EXCERPT PROVIDED ->
====

Credit: Lars Brudvig
- MSU ecologists have shown that efforts to restore prairies can have vastly different outcomes in terms of their biodiversity and functionality when the only variable is the year a prairie is planted. They’ve reported their findings in the journal Ecology.
- The study also reveals interesting new complexities in the relationships between biodiversity and how functional or productive a restored ecosystem becomes.
- The research builds on nearly a decade’s worth of work at a unique restoration site at MSU’s W.K. Kellogg Biological Station. Proposed in 2013 and established in 2014, the site is both realistic and controlled enough to gain fundamental insights into the role of a land’s history in ecological restoration.
EAST LANSING, Mich. – There’s a popular saying that people who ignore history are doomed to repeat it. It turns out that there’s another reason not to ignore history according to new research from Michigan State University published in the journal Ecology.
When it comes to restoring ecosystems to their natural state, people can’t ignore history if they want to repeat successful efforts.
“Restoration is somewhat notorious for giving you different outcomes for very similar approaches,” said Chris Catano, a research associate in the Department of Plant Biology at MSU and first author of the new report. “There’s a lot of variability.”
Catano works with Lars Brudvig, a professor in the College of Natural Science. One of the Brudvig Lab’sprojects is illuminating the fundamental factors that contribute to that variability. With support from the National Science Foundation, this new study focuses on one of those factors — when a plot is restored — through the lens of biodiversity.
“What we’re seeing is that the past matters. History matters,” Catano said.
Working at a site that was once an active airstrip, the team restored 18 plots to prairie. The researchers kept all the restoration conditions as identical as possible except for when the restoration started.
They then tracked how different communities of organisms came together in those plots — for example, which species of plants grew and what other organisms they attracted. Beyond characterizing biodiversity, the team also analyzed how it affects the downstream ecological functions of a plot.

====

DATA BLOCK ->
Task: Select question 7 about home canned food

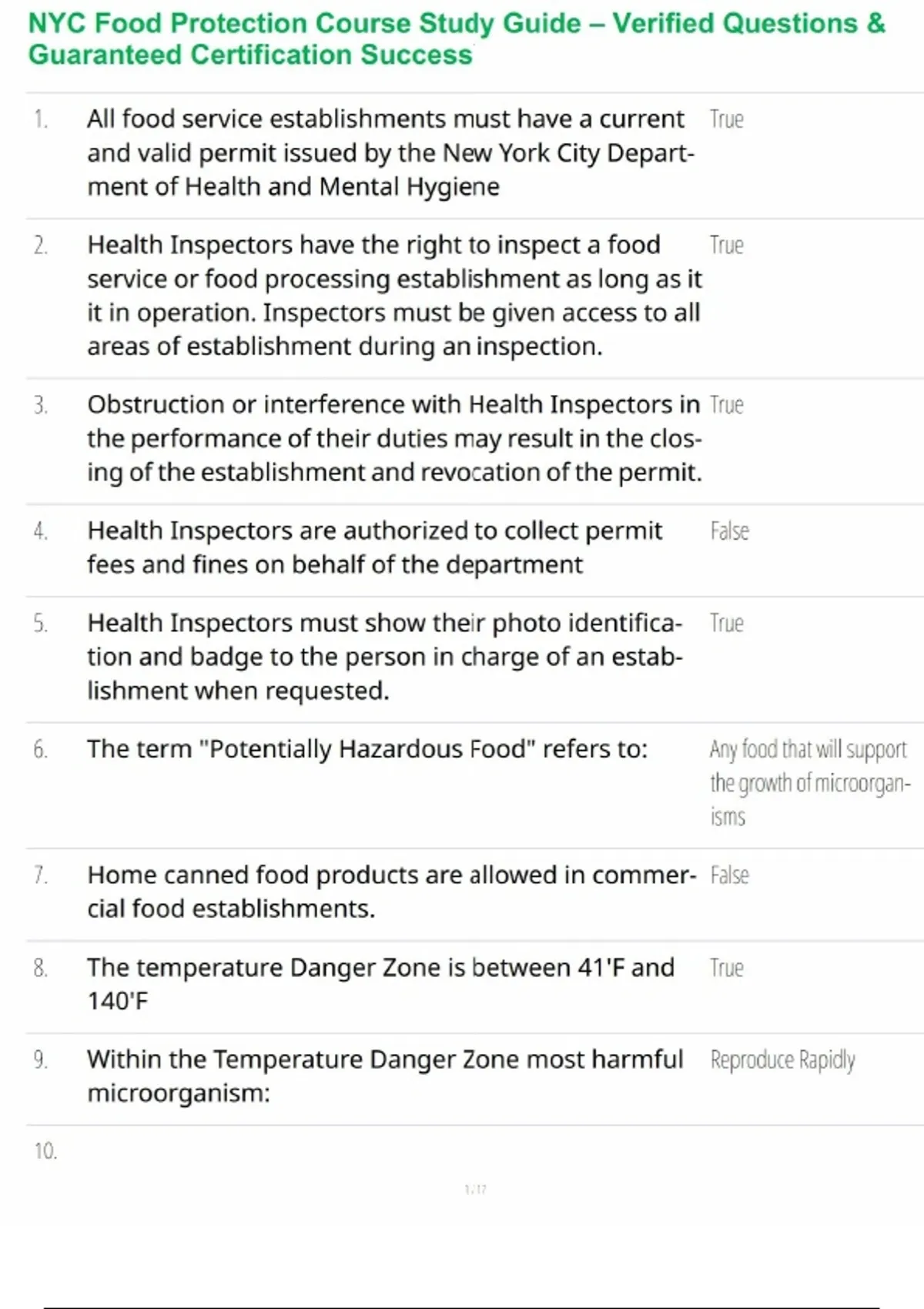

====

TASK INSTRUCTIONS ->
1. List each direct quotation that the prairie restoration article attributes to Chris Catano.
2. Translate this sentence from the prairie restoration article into Spanish: "When it comes to restoring ecosystems to their natural state, people can't ignore history if they want to repeat successful efforts."
3. Write out the part of the prairie restoration article between "Credit: Lars Brudvig" and "findings in the journal Ecology.", inclusive.

ANSWERS BY TASK ->
1.
1. "Restoration is somewhat notorious for giving you different outcomes for very similar approaches."
2. "There's a lot of variability."
3. "What we're seeing is that the past matters. History matters."

2. Cuando se trata de restaurar los ecosistemas a su estado natural, las personas no pueden ignorar la historia si quieren repetir los esfuerzos exitosos.

3.
Credit: Lars Brudvig
- MSU ecologists have shown that efforts to restore prairies can have vastly different outcomes in terms of their biodiversity and functionality when the only variable is the year a prairie is planted. They’ve reported their findings in the journal Ecology.